One example of such support comes to mind. Given by Milwaukee’s Lynde and Harry Bradley Foundation, where I worked for three decades, it is related to the foundational themes of Reagan’s at both Westminster and the Brandenburg Gate. For about a decade, Bradley supported several key programs at the Ukrainian Catholic University (UCU) in Lviv, Ukraine.

UCU actually began as a small theological academy founded in the late 1920s by Andrey Sheptytsky, Metropolitan Archbishop of the Greek Catholic Church from 1901 until his death in 1944. Sheptytsky’s leadership spanned two world wars and seven political regimes: Austrian, Russian, Ukrainian, Polish, Soviet, Nazi, and again Soviet. Admired and respected by people of faith and those of no faith at all, Sheptytsky’s academy was persecuted by occupying powers and struggled to survive during World Wars I and II, including being closed by the Soviets in both 1939 and 1945. Out of about 500 students who studied at the academy between 1941 and 1944, only 60 received diplomas.

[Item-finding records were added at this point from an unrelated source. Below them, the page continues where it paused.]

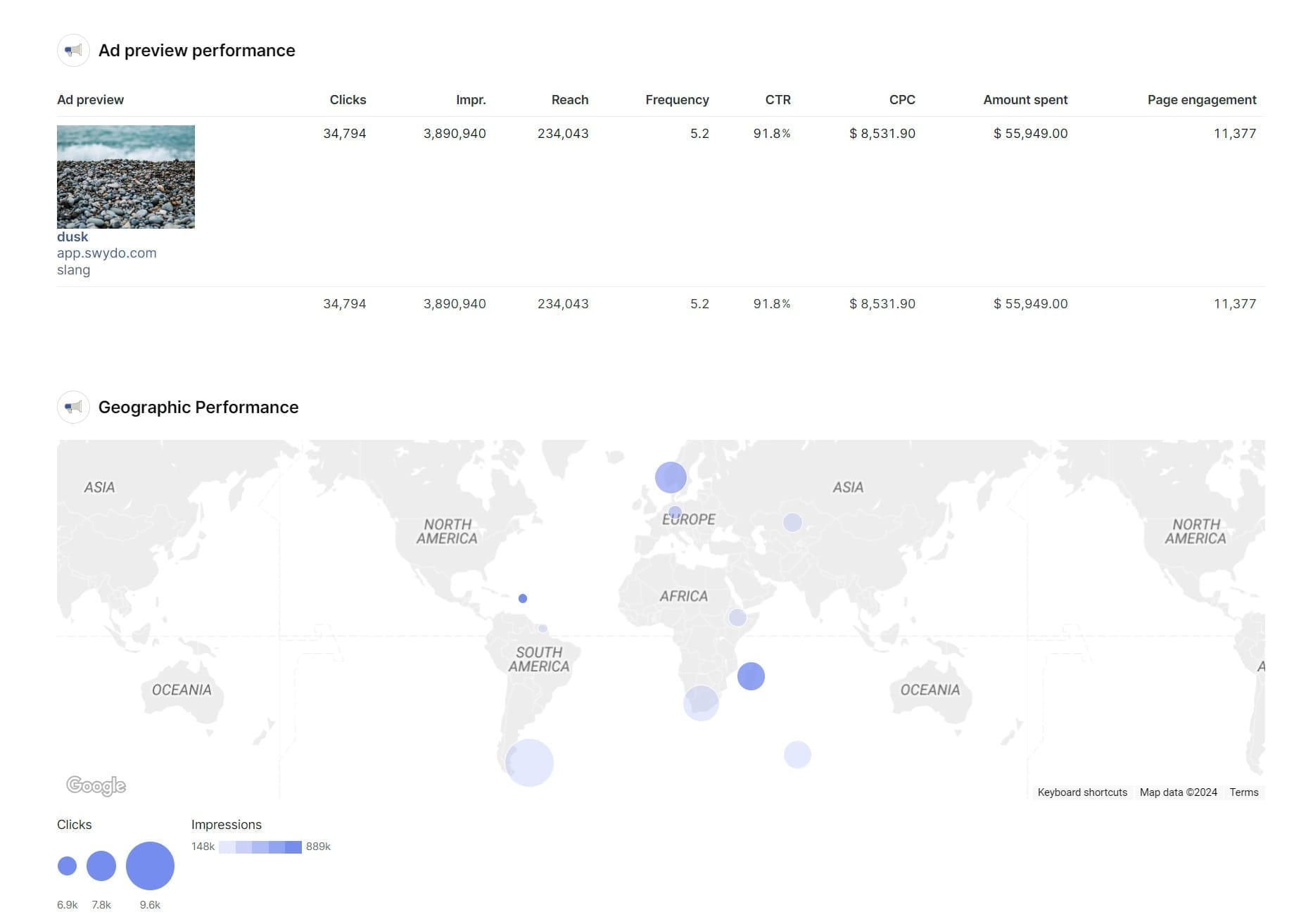This screenshot has width=1306, height=924.
Task: Click the Impressions color gradient legend
Action: point(260,847)
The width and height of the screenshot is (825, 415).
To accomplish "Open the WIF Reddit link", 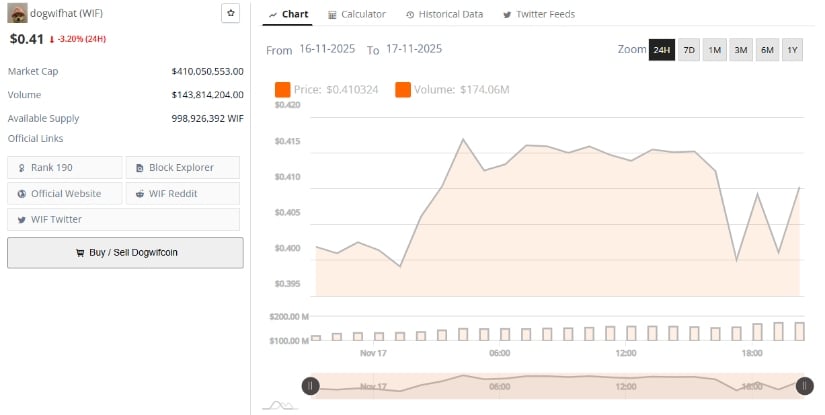I will click(182, 194).
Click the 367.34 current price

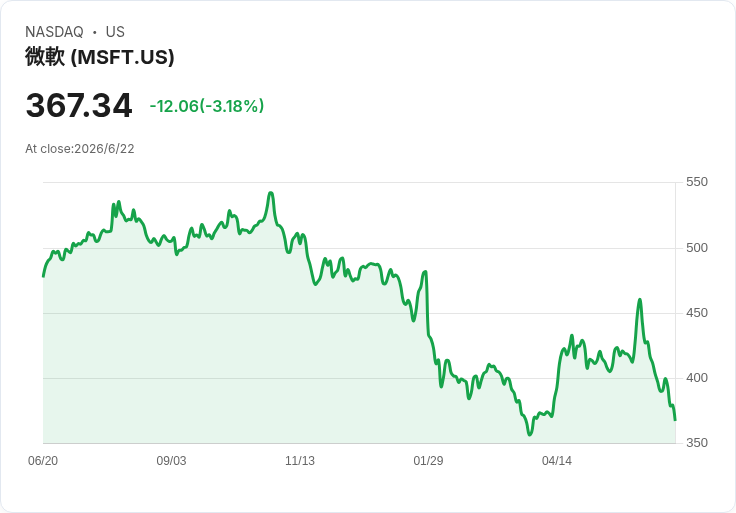pyautogui.click(x=79, y=105)
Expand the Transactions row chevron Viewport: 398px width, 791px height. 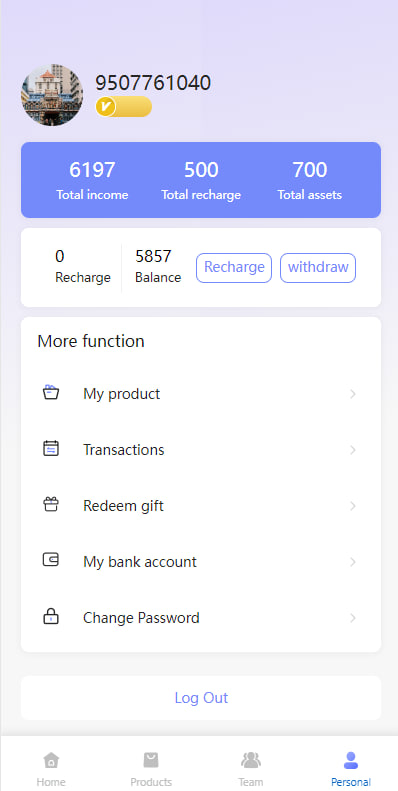[353, 450]
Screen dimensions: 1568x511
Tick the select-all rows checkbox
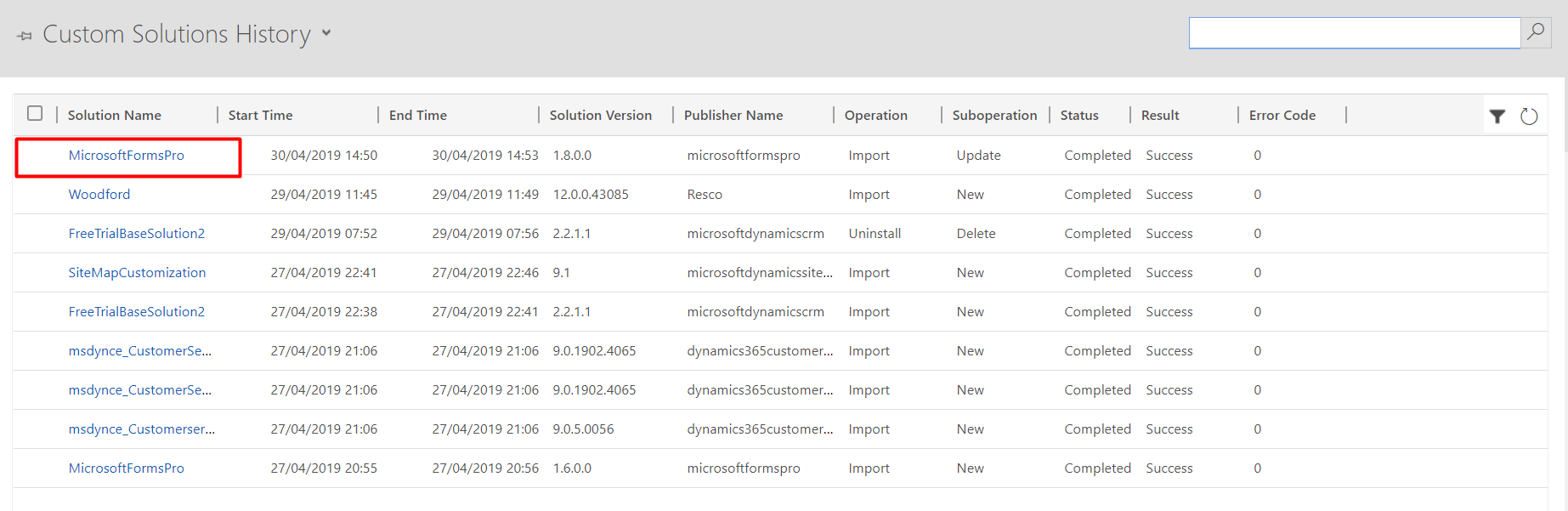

Andrey Sheptytsky (Wikimedia Commons)

After the collapse of the Soviet empire, it reopened, from “the ashes,” as the Lviv Theological Academy in 1994. In 1999, 28 graduates received degrees.

During his visit to Lviv in 2001, Pope St. John Paul II blessed the cornerstone of what then grew into the new UCU the next year. It is the first Catholic university to open on the territory of the former Soviet Union. In its first year of operation, 35 students enrolled for a Bachelor of Arts degree with special emphasis in history and theology. Today, some 1,700 students are enrolled. It is an internationally recognized leader in information technology and business, with an emphasis on business ethics. (I now serve on the board of the Ukrainian Catholic Education Foundation, which supports UCU.)

UCU students actively participated in protests on the streets of Kiev in the Orange Revolution of 2004 and, reflecting Sheptytsky’s persistence, then again in 2014. Today’s student body, too, embodies the intellectual and social foundations of Ukrainian Christian spirituality and culture. Following elections earlier this year, eight UCU graduates took their seats in the country’s national parliament.

The right time

Mindful of Reagan’s admonition at Westminster about 1982 being exactly the right time to think of a new era of expanded freedom and the blessing of a chance, no matter how risky, to restore the promise of human dignity to so many, a number of individual philanthropists and foundations admirably have supported and still do support similar projects. They are large and small, they are in Central and Eastern Europe, and they might have what are considered mixed results, so far.

In doing so now and into the future, it might be wise for these givers to recall Reagan at Westminster in ’82 and then at the Wall in ’87, along with people like Ukraine’s Sheptytsky in the first half of last century—and in its second half, UCU’s regular though heroic students and East Germany’s hapless Schabowski and regular, heroic pastor Krätschell.